LMとLLM
言語モデルと大規模言語モデルの理解は、自然言語処理技術の基礎を形成し、GPTのような高度なAIシステムの仕組みと機能を把握するために不可欠です。これにより、言語生成や理解、翻訳などのAI応用への深い洞察を得ることができます。
学習目標
言語モデル(LM)と大規模言語モデル(LLM)の概念と特徴を理解し、両者の違いとその応用範囲を把握する。
学習項目 & キーワード
- LM (Language Model: 言語モデル)
- LLM (Large Language Model: 大規模言語モデル)
- プレトレーニング
- ファインチューニング
- パラメータ
- マルチモーダル
キーワード別
LM (Language Model: 言語モデル)
自然言語の文の連続性や、言葉の並びの確率を計算するためのモデル。
テキストデータを用いてトレーニングされ、新しいテキストが生成される確率を予測します。

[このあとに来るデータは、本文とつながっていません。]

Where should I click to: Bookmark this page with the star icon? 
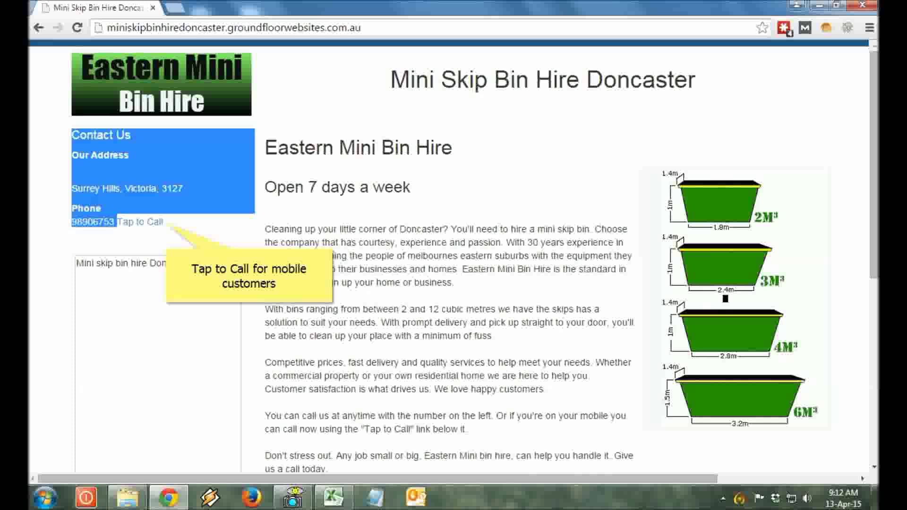pyautogui.click(x=762, y=27)
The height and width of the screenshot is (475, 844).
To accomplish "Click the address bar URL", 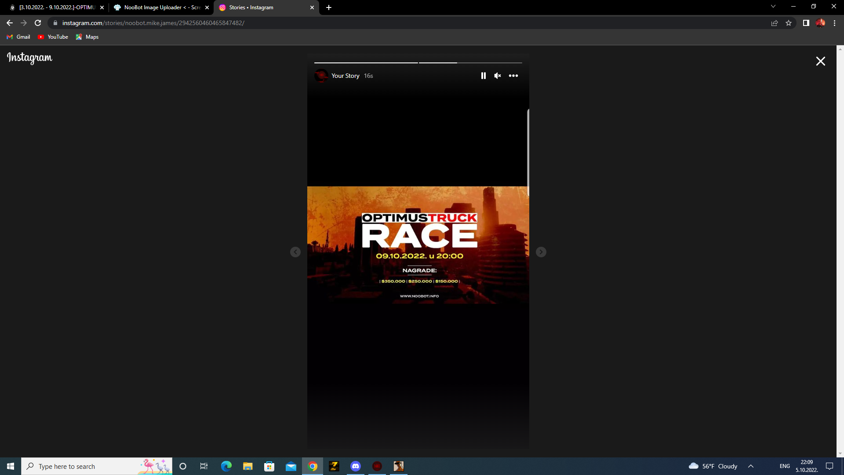I will coord(153,23).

LLM (Large Language Model: 大規模言語モデル)
非常に大量のデータと計算リソースを用いてトレーニングされた言語モデル。より複雑な言語タスクを処理し、文脈理解や生成能力が高いです。
プレトレーニング
モデルを特定のタスクに適用する前に、大量のデータセットで予備的にトレーニングすること。
ファインチューニング
プレトレーニングされたモデルを、特定のタスクやデータセットに適合させるために追加で調整するプロセス。
パラメータ
モデルの学習過程で調整される変数。これによってモデルの動作や予測が決定されます。
マルチモーダル
複数の種類の入力データ(例:テキスト、画像、音声)を処理する能力を持つモデル。